In this paper, the influencing factors of the color and the gemological changes of tsavorites with different tones from East Africa were studied. The gemological characteristics of 35 different green tones in tsavorites were collected based on the results of color measurement, X-ray fluorescence, ultraviolet–visible, infrared and Raman spectroscopy. V and Cr are responsible for the samples’ color: with the increase of vanadium content, lightness L* and chroma C* decreased while hue h° increased, and the hue tends to blueish green. The color of tsavorite is related significantly to the absorption bands at about 430 nm and 605 nm through the UV-VIS spectrum. Under long-wave ultraviolet light, the samples show inert or red fluorescence. The G, H, and I peaks of the infrared spectrum are shifted towards the long-wave direction with the reduction of the V content. The peaks at 275 nm, 412 nm and 545 nm on the Raman spectrum tend to move towards the direction of decreasing wavelength with the increase of V content.

1. Introduction

Gem-quality green tsavorite colored by Cr³⁺ and V³⁺ ions is traditionally mined in Tanzania, Kenya and Madagascar in the Neoproterozoic Mozambique metamorphic belt (NMMB).

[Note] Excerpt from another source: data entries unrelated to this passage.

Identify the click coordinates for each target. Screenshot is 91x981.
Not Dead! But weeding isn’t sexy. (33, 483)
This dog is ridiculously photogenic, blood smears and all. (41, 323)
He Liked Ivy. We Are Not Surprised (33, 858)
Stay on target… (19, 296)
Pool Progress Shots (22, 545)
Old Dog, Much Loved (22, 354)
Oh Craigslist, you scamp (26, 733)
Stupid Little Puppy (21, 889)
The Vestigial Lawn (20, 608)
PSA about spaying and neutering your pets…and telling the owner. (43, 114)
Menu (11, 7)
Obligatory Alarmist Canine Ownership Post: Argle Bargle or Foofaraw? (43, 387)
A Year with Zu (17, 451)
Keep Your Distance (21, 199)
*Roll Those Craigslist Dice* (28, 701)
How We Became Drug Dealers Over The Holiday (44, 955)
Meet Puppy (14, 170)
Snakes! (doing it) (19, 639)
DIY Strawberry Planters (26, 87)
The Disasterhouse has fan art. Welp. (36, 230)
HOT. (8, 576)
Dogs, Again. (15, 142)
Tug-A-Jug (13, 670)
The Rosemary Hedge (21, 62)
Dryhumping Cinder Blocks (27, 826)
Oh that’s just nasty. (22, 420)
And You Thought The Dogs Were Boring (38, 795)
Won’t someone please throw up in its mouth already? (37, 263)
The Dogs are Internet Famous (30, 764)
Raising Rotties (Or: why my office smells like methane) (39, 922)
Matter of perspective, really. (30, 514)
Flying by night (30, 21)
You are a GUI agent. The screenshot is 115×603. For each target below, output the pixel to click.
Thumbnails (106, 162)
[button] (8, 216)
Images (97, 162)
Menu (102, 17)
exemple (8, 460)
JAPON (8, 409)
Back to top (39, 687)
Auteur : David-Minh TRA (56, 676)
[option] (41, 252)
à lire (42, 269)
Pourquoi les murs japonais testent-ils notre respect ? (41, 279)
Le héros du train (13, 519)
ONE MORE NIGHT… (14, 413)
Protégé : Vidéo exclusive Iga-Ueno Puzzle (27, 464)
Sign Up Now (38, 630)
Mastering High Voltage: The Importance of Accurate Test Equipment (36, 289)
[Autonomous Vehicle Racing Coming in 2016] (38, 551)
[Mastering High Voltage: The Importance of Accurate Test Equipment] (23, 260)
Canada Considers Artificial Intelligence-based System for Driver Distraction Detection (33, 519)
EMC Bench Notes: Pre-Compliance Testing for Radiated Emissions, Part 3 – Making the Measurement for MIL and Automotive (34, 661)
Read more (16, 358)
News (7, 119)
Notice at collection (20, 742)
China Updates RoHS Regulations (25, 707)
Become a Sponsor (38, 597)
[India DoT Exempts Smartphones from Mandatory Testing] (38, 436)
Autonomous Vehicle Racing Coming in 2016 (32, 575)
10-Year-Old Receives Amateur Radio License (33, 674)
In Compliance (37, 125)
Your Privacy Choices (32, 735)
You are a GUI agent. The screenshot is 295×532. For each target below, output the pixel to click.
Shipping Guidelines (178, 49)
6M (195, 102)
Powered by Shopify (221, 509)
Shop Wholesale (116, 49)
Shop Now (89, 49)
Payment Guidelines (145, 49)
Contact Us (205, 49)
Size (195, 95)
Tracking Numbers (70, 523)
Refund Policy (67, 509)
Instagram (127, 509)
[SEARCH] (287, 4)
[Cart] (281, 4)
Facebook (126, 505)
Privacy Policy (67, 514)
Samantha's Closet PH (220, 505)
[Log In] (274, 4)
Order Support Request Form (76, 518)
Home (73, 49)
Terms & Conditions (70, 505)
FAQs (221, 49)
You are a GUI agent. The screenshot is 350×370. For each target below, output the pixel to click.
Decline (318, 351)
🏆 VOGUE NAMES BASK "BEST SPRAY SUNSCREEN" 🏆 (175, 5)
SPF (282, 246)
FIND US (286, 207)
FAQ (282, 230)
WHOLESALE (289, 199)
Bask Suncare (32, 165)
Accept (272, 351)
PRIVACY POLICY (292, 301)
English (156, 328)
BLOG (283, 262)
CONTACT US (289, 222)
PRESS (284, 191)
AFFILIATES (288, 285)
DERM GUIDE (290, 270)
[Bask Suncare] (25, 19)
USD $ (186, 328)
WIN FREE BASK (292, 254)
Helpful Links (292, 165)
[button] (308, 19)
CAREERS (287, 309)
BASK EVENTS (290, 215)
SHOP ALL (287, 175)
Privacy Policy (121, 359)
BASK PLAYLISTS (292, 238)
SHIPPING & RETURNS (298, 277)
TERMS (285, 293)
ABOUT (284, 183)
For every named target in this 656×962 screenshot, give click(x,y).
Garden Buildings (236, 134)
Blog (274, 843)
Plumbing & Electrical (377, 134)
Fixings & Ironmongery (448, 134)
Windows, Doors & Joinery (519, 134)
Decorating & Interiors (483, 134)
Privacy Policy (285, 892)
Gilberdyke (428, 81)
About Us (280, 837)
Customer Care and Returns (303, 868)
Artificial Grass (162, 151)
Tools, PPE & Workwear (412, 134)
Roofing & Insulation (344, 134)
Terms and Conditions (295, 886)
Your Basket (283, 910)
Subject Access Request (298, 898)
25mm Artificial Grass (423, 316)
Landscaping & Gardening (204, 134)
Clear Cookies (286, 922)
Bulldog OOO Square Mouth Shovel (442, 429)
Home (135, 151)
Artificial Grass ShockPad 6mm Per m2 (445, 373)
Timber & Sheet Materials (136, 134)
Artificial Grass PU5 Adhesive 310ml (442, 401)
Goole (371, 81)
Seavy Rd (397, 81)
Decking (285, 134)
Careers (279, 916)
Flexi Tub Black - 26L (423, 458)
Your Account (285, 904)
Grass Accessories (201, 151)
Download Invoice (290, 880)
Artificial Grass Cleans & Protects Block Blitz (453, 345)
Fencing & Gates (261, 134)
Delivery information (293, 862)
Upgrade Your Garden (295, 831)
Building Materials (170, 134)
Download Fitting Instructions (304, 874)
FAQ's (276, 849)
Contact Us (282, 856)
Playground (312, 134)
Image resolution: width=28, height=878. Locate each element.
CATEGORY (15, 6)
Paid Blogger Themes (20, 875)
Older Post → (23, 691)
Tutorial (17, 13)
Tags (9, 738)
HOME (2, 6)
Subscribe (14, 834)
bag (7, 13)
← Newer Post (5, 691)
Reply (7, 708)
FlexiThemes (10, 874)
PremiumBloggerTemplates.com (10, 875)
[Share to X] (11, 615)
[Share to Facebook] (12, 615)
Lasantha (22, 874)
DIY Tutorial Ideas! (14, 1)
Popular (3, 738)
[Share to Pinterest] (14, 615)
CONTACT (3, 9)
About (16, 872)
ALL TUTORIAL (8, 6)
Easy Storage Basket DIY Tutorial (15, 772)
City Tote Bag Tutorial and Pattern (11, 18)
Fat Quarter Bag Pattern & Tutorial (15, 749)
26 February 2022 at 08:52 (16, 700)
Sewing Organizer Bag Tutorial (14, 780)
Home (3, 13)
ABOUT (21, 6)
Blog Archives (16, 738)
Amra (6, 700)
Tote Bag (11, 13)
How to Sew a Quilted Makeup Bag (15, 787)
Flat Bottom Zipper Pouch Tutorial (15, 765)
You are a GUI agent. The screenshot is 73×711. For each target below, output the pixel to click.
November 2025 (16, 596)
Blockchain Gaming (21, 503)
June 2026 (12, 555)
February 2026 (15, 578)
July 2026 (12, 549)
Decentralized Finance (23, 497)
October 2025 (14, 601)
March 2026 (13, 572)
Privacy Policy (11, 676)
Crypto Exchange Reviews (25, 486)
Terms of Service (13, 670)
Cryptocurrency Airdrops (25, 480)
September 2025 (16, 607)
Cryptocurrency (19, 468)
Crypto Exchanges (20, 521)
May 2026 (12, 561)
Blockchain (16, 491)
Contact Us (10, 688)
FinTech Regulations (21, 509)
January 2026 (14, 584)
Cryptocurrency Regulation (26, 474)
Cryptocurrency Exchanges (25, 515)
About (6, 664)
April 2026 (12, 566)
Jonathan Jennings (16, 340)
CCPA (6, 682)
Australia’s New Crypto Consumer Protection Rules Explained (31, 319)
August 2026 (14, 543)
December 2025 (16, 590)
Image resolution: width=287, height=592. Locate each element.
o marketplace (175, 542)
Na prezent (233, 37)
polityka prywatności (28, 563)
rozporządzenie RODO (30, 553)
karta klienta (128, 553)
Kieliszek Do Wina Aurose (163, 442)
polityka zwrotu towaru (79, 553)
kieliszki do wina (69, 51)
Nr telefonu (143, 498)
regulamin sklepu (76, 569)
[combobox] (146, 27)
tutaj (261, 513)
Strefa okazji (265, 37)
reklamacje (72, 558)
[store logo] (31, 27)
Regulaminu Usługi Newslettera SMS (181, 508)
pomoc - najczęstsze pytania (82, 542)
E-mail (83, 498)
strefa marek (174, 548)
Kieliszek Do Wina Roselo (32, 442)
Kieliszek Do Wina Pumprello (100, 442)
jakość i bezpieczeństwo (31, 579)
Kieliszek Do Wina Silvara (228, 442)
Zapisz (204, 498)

Tsavorite is the gemological trade name for the vanadian grossular discovered by the Scottish geologist Campbell Bridges in north-eastern Tanzania in 1967, about 10–15 km east of the village of Komolo [1,2,3]. Switzer [4] showed that the green color of grossular is due to the substitution of aluminium by vanadium (and some chromium) in the octahedral site following the formula Ca₃(Al, V, Cr)₂(SiO₄)₃, indicating that tsavorite is a solid solution between dominant grossular and minor goldmanite.

Tsavorite is a high-value colored gemstone used in jewelry. This gemstone is durable with a hardness between 7 and 7.5 on the Mohs scale, has no cleavage and is chemically resistant. Its beautiful green color is considered to be more vivid than that of the emerald [5,6]. The factors that determine the considerable value of this gem are the high values of the dispersion (0.028) and refraction (1.740) indices, its excellent saturation, brilliance and transparency and its limited distribution, mostly confined to the Neoproterozoic Mozambique metamorphic belt (NMMB).

Tsavorites are located within metasomatized graphitic rocks such as graphitic gneiss and calc-silicates, intercalated with meta-evaporites. The primary source where tsavorites occur is either in the regional metamorphic nodules (Type I) or in the contact metasomatic quartz vein (Type II), formed in the Pan-African Orogeny movement (650~500 Ma), while sedimentary placers (Type III) represent a secondary source [7].

There are five factors controlling the formation of tsavorites [8,9,10,11,12,13,14,15,16,17,18,19], i.e., regional lithostratigraphy, lithology, chromophorous elements, high-grade metamorphism, and tectonism. The nodules and quartz veins of primary tsavorite deposits are controlled by lithostratigraphy (especially graphitic gneiss), lithology (especially evaporite), and structure (especially tectonism), respectively [7]. Tsavorite occurs either as nodules (Type I, including two sub-types: Type N_I—initially gypsum and anhydrite concretions, and Type N_II—initially barite concretions), or in quartz veins (Type II, including three sub-types: Type II_A—located at the hinges of the sheared isoclinal folds, Type II_B—located within “saddle reef” structures, and Type II_C—located within metasomatic zones), or in placers (Type III, including three sub-types: Type III_A—eluvial deposits, Type III_B—colluvial deposits and Type III_C—alluvial deposits) [7].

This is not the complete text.